Top of DATA FOR THIS EXERCISE
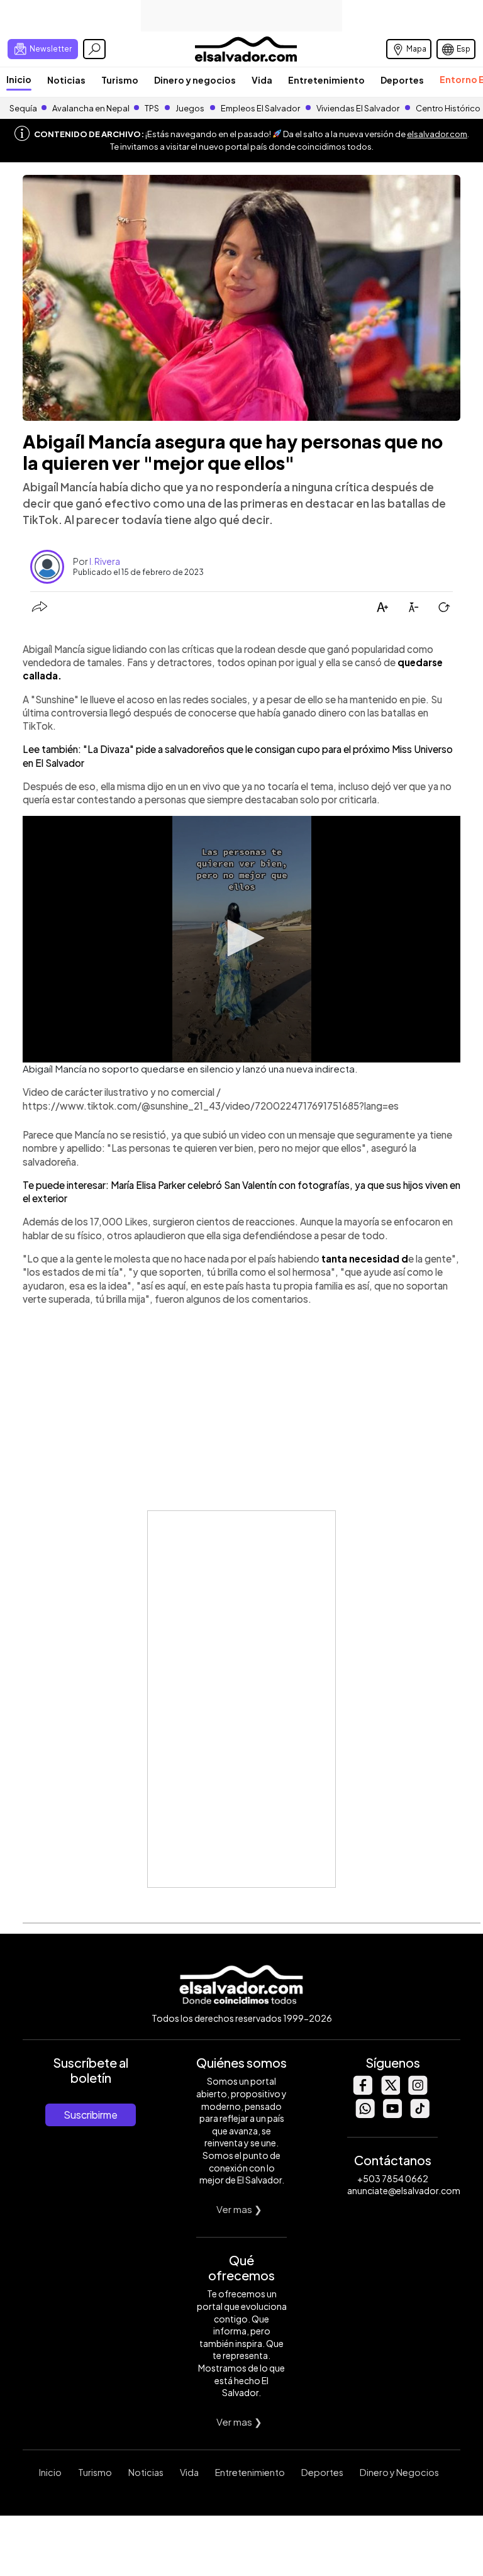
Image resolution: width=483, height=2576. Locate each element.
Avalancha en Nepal (91, 108)
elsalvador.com (437, 134)
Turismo (119, 80)
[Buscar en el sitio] (94, 49)
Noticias (66, 80)
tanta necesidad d (364, 1258)
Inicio (18, 79)
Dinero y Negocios (399, 2472)
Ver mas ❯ (239, 2209)
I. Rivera (104, 561)
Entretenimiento (326, 80)
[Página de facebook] (362, 2091)
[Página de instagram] (418, 2091)
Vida (262, 80)
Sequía (23, 108)
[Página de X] (390, 2091)
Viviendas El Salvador (357, 108)
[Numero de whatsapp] (365, 2115)
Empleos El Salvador (260, 108)
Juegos (189, 108)
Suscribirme (91, 2114)
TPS (152, 108)
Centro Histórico (448, 108)
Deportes (402, 80)
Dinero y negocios (195, 80)
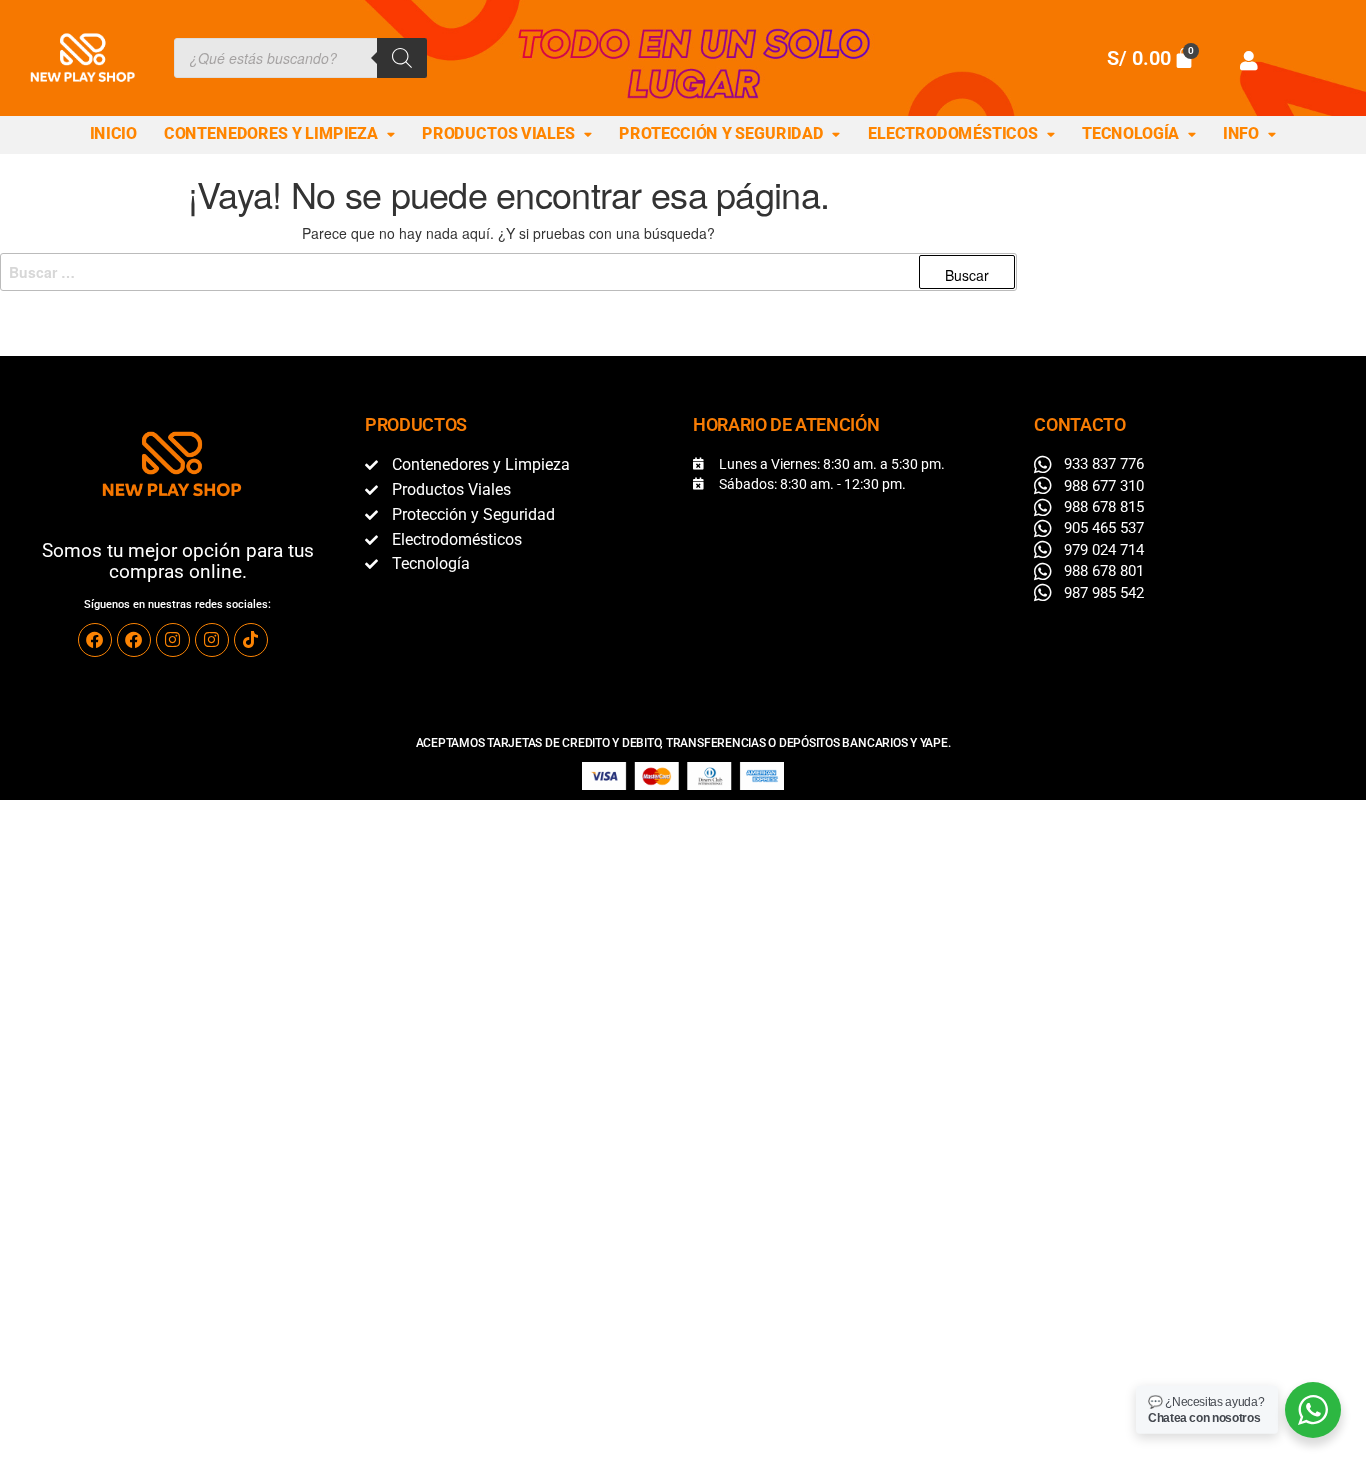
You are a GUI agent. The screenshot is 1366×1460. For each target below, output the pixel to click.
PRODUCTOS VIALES (498, 134)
Bottom of DATA FOR THIS EXERCISE
Please give the number of lines in the entries above that hold "Dinero", with no other text.

- _REPLY TO THE EXERCISE_: 2